Now, let's look also at the other dataset (the one we picked by hand):

In [None]:
# The observed test quantity
T_h_2_obs = T_h(x_2)
print('The observed test quantity is {0:d}'.format(T_h_2_obs))
# Draw replicated data
n_rep = 1000
x_2_rep = np.ndarray((n_rep, n))
for i in range(n_rep):
    theta_2_post_sample = Theta_2_post.rvs()
    x_2_rep[i, :] = st.bernoulli(theta_2_post_sample).rvs(size=n)
# Evaluate the test quantity
T_h_2_rep = np.ndarray(x_2_rep.shape[0])
for i in range(x_rep.shape[0]):
    T_h_2_rep[i] = T_h(x_2_rep[i, :])
# Estimate the Bayesian p-value
p_val_2 = np.sum(np.ones((n_rep,))[T_h_2_rep > T_h_2_obs]) / n_rep
print('The Bayesian p_value is {0:1.4f}'.format(p_val_2))
# Do the plot
fig, ax = plt.subplots(dpi=150)
tmp = ax.hist(T_h_2_rep, density=True, alpha=0.25, label='Replicated test quantity')[0]
ax.plot(T_h_2_obs * np.ones((50,)), np.linspace(0, tmp.max(), 50), 'k', label='Observed test quantity')
plt.legend(loc='best');

It looks about the same.

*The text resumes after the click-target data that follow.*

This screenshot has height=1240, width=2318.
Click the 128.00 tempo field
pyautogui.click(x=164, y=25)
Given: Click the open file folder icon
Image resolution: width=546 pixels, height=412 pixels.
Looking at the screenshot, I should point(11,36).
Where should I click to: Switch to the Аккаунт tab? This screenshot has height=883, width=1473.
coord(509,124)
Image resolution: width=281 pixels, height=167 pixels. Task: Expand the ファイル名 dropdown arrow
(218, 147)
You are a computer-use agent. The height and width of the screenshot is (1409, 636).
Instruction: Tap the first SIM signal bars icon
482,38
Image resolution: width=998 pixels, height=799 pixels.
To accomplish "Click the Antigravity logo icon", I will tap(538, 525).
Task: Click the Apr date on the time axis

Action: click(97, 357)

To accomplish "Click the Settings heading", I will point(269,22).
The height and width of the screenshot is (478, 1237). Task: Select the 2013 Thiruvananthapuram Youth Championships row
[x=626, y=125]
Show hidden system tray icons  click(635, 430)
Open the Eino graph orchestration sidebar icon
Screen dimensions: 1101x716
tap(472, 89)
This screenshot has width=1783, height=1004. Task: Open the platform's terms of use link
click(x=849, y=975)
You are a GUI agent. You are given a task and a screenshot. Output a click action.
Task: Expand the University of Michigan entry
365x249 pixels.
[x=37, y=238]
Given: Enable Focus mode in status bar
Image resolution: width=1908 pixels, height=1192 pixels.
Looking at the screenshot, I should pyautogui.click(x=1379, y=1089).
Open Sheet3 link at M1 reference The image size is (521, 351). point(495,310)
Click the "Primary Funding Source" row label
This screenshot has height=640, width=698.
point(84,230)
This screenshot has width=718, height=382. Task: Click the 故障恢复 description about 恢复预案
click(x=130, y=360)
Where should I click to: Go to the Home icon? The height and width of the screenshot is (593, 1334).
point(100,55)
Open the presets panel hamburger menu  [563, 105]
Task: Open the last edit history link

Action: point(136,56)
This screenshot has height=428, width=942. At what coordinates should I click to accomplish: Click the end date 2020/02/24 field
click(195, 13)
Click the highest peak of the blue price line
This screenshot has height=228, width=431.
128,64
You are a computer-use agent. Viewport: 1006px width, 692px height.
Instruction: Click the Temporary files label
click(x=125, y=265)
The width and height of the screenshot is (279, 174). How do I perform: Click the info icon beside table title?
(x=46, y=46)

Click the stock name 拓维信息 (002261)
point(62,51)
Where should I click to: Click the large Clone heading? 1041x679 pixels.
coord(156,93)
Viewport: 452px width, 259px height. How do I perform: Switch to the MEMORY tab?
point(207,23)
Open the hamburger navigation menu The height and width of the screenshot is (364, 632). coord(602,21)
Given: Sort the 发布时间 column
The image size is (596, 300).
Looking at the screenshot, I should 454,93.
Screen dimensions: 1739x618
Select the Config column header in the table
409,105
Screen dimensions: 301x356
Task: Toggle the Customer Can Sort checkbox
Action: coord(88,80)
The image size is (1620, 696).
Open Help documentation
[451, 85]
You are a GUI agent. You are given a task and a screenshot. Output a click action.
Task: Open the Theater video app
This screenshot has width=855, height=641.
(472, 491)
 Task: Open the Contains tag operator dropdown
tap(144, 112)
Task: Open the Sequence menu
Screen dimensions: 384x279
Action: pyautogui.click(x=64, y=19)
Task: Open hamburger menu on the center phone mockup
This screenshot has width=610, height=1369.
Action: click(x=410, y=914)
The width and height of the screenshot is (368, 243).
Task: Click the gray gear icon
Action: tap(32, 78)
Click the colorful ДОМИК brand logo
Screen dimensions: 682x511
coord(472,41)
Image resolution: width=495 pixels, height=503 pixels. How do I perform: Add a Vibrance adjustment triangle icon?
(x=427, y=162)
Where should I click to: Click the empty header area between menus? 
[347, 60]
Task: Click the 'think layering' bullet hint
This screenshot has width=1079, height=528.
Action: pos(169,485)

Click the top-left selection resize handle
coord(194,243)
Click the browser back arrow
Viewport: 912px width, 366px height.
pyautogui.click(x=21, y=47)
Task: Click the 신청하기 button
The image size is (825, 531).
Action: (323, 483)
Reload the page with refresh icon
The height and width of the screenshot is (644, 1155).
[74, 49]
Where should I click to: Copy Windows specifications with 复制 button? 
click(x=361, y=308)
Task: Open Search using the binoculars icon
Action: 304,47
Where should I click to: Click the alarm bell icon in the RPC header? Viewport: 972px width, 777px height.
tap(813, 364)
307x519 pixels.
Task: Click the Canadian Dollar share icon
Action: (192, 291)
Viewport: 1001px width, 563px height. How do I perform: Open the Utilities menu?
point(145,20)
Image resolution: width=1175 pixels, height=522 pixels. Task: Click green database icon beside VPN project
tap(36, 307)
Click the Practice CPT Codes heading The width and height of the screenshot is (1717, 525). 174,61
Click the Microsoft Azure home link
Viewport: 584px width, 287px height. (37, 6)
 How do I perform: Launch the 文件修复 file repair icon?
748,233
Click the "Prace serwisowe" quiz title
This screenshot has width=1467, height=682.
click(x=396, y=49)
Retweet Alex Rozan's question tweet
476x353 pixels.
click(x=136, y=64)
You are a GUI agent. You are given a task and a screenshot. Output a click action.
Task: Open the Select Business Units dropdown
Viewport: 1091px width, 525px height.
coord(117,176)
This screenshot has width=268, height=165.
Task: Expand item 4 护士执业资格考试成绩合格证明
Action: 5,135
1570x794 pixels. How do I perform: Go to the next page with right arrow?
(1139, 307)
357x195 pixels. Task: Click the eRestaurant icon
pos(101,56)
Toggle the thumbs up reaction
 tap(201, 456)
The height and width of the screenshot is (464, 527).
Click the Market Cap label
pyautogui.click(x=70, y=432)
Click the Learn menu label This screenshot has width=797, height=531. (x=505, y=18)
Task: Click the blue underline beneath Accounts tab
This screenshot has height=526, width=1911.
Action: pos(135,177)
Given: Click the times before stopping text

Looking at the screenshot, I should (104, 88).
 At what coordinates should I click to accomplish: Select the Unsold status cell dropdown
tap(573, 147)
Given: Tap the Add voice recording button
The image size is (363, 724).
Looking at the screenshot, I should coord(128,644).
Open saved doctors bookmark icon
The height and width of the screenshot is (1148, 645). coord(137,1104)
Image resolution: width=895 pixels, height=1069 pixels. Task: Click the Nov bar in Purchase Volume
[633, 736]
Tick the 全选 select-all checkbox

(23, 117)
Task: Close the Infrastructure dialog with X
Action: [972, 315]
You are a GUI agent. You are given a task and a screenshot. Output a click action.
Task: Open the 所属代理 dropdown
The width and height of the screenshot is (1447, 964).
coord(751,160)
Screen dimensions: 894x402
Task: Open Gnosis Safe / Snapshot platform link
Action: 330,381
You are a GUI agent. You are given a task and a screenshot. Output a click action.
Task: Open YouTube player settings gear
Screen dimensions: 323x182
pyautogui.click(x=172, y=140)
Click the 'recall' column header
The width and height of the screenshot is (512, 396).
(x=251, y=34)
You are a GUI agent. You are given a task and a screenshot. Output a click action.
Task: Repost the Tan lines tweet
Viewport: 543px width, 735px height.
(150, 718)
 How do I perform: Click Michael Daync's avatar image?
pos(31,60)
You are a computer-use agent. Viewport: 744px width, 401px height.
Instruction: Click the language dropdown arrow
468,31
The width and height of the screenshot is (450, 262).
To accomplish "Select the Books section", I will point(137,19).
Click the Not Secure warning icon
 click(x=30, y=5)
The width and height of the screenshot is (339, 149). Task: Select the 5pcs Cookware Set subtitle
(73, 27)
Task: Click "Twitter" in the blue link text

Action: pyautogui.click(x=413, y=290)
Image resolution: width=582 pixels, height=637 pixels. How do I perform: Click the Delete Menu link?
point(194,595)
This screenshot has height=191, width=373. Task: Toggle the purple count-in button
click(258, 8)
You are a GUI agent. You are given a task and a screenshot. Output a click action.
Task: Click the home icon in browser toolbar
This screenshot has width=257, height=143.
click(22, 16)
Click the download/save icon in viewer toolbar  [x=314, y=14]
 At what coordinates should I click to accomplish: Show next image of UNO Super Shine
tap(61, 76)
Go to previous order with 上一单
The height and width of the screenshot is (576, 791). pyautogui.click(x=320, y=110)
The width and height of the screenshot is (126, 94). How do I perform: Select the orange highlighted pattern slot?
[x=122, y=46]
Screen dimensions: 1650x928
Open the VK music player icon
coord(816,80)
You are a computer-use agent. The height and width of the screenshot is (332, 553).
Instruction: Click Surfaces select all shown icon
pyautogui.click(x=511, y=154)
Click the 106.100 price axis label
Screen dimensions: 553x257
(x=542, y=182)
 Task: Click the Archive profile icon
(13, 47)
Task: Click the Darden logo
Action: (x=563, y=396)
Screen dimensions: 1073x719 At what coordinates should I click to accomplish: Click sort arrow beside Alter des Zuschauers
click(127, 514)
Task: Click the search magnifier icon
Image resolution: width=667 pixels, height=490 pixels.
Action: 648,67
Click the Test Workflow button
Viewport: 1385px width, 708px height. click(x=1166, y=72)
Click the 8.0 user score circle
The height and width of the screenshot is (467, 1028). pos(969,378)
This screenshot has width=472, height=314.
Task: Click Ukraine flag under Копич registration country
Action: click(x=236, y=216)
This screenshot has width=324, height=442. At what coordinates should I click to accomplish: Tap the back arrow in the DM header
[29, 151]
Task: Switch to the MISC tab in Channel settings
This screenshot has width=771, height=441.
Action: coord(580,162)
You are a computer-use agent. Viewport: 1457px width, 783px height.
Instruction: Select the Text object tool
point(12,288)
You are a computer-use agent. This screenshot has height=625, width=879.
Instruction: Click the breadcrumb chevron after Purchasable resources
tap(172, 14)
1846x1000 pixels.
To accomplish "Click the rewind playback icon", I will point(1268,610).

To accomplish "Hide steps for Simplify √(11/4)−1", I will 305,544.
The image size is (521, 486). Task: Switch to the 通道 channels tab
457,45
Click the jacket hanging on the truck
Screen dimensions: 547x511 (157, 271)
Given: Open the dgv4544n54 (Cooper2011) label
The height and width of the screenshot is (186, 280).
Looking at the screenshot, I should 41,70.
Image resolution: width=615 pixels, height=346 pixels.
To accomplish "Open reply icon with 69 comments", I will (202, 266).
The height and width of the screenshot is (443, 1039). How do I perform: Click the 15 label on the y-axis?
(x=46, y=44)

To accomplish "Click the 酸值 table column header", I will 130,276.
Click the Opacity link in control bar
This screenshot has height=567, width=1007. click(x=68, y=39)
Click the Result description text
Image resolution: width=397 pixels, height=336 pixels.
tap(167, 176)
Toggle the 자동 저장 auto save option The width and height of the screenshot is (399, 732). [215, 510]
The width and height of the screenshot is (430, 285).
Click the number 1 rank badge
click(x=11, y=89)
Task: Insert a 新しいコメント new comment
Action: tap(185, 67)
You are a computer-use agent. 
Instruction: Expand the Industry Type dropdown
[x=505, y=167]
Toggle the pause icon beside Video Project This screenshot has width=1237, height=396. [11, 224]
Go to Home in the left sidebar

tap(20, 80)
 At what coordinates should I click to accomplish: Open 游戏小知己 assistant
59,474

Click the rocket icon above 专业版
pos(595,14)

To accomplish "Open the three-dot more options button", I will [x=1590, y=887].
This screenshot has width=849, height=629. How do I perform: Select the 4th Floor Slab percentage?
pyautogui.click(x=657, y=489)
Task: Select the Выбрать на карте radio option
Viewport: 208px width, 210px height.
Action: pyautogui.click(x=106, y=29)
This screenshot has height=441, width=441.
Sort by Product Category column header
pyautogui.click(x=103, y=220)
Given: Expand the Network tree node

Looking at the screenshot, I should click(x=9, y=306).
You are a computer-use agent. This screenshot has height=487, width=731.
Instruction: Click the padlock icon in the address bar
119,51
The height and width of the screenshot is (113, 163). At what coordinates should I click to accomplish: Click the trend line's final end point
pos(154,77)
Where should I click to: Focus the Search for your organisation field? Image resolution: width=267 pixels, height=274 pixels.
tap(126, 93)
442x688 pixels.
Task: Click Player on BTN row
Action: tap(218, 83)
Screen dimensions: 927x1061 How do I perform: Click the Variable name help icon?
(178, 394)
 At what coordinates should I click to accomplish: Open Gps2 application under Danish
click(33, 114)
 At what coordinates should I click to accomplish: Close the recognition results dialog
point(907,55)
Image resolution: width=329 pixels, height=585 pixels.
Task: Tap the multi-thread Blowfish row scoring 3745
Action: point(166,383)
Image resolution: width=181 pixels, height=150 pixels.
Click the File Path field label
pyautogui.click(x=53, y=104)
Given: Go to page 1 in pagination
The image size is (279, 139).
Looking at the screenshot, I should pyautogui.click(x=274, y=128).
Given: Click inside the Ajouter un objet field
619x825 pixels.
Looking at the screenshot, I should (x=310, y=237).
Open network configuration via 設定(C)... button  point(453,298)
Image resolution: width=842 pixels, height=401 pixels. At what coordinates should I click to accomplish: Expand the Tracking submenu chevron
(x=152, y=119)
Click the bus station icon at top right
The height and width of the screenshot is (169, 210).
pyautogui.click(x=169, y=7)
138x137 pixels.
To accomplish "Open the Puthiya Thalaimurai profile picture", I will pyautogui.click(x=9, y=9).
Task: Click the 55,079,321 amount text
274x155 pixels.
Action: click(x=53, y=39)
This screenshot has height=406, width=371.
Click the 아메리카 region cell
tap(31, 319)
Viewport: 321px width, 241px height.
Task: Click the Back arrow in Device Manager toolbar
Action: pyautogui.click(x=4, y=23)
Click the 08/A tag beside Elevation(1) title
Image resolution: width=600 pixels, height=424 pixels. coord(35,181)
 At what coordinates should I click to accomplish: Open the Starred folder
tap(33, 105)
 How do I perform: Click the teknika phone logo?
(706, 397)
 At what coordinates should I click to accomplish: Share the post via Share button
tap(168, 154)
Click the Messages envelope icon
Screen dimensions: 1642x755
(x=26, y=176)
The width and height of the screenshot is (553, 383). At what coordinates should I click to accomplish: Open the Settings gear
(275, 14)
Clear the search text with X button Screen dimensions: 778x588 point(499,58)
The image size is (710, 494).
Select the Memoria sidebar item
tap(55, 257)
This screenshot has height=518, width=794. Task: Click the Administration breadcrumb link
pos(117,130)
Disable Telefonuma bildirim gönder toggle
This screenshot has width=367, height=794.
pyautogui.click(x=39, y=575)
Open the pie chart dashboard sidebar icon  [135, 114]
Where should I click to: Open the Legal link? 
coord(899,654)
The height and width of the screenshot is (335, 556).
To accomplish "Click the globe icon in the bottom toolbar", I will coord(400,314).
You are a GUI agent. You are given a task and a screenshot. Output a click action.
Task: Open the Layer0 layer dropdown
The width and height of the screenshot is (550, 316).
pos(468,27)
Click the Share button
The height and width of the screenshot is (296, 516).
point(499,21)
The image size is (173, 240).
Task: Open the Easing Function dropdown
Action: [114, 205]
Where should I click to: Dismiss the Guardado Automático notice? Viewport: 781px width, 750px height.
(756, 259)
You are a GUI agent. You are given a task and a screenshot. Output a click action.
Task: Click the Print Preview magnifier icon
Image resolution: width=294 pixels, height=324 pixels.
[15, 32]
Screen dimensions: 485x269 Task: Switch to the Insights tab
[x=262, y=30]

This just means that I was able to replicate this particular test quantity when I picked values by hand.
Can we find a better statistic?
Remember our observation when we plotted the replicated data vs the true data for the second case.
We observed that my hand-picked data included more transitions from heads to tails.
Let's build a statistic that captures that.
We are going to take this:
$$
T_s(x) = \text{# number of switches from 0 and 1 in the sequence}\;x.
$$
This is not easy to write in an analytical form, but we can program it:

In [None]:
def T_s(x):
    s = 0
    for i in range(1, x.shape[0]):
        if x[i] != x[i-1]:
            s += 1
    return s

Let's look first at the original dataset:

In [None]:
# The observed test quantity
T_s_obs = T_s(x)
print('The observed test quantity is {0:d}'.format(T_s_obs))
# Draw replicated data
n_rep = 1000
x_rep = np.ndarray((n_rep, n))
for i in range(n_rep):
    theta_post_sample = Theta_post.rvs()
    x_rep[i, :] = st.bernoulli(theta_post_sample).rvs(size=n)
# Evaluate the test quantity
T_s_rep = np.ndarray(x_rep.shape[0])
for i in range(x_rep.shape[0]):
    T_s_rep[i] = T_s(x_rep[i, :])
# Estimate the Bayesian p-value
p_val = np.sum(np.ones((n_rep,))[T_s_rep > T_s_obs]) / n_rep
print('The Bayesian p_value is {0:1.4f}'.format(p_val))
# Do the plot
fig, ax = plt.subplots(dpi=150)
tmp = ax.hist(T_h_rep, density=True, alpha=0.25, label='Replicated statistic')[0]
ax.plot(T_s_obs * np.ones((50,)), np.linspace(0, tmp.max(), 50), 'k', label='Observed test quantity')
plt.legend(loc='best');

This looks okay. 

Let's now look at the one I picked by hand:

In [None]:
# The observed test quantity
T_s_2_obs = T_s(x_2)
print('The observed test quantity is {0:d}'.format(T_s_2_obs))
# Draw replicated data
n_rep = 1000
x_2_rep = np.ndarray((n_rep, n))
for i in range(n_rep):
    theta_2_post_sample = Theta_2_post.rvs()
    x_2_rep[i, :] = st.bernoulli(theta_2_post_sample).rvs(size=n)
# Evaluate the test quantity
T_s_2_rep = np.ndarray(x_2_rep.shape[0])
for i in range(x_rep.shape[0]):
    T_s_2_rep[i] = T_s(x_2_rep[i, :])
# Estimate the Bayesian p-value
p_val_2 = np.sum(np.ones((n_rep,))[T_s_2_rep > T_s_2_obs]) / n_rep
print('The Bayesian p_value is {0:1.4f}'.format(p_val_2))
# Do the plot
fig, ax = plt.subplots(dpi=150)
tmp = ax.hist(T_h_2_rep, density=True, alpha=0.25, label='Replicated statistic')[0]
ax.plot(T_s_2_obs * np.ones((50,)), np.linspace(0, tmp.max(), 50), 'k', label='Observed test quantity')
plt.legend(loc='best');

The data are highly unlikely under the assumptions of this model.

## Questions
+ Rerun all the steps above with a larger number $N$ of coin toss observations.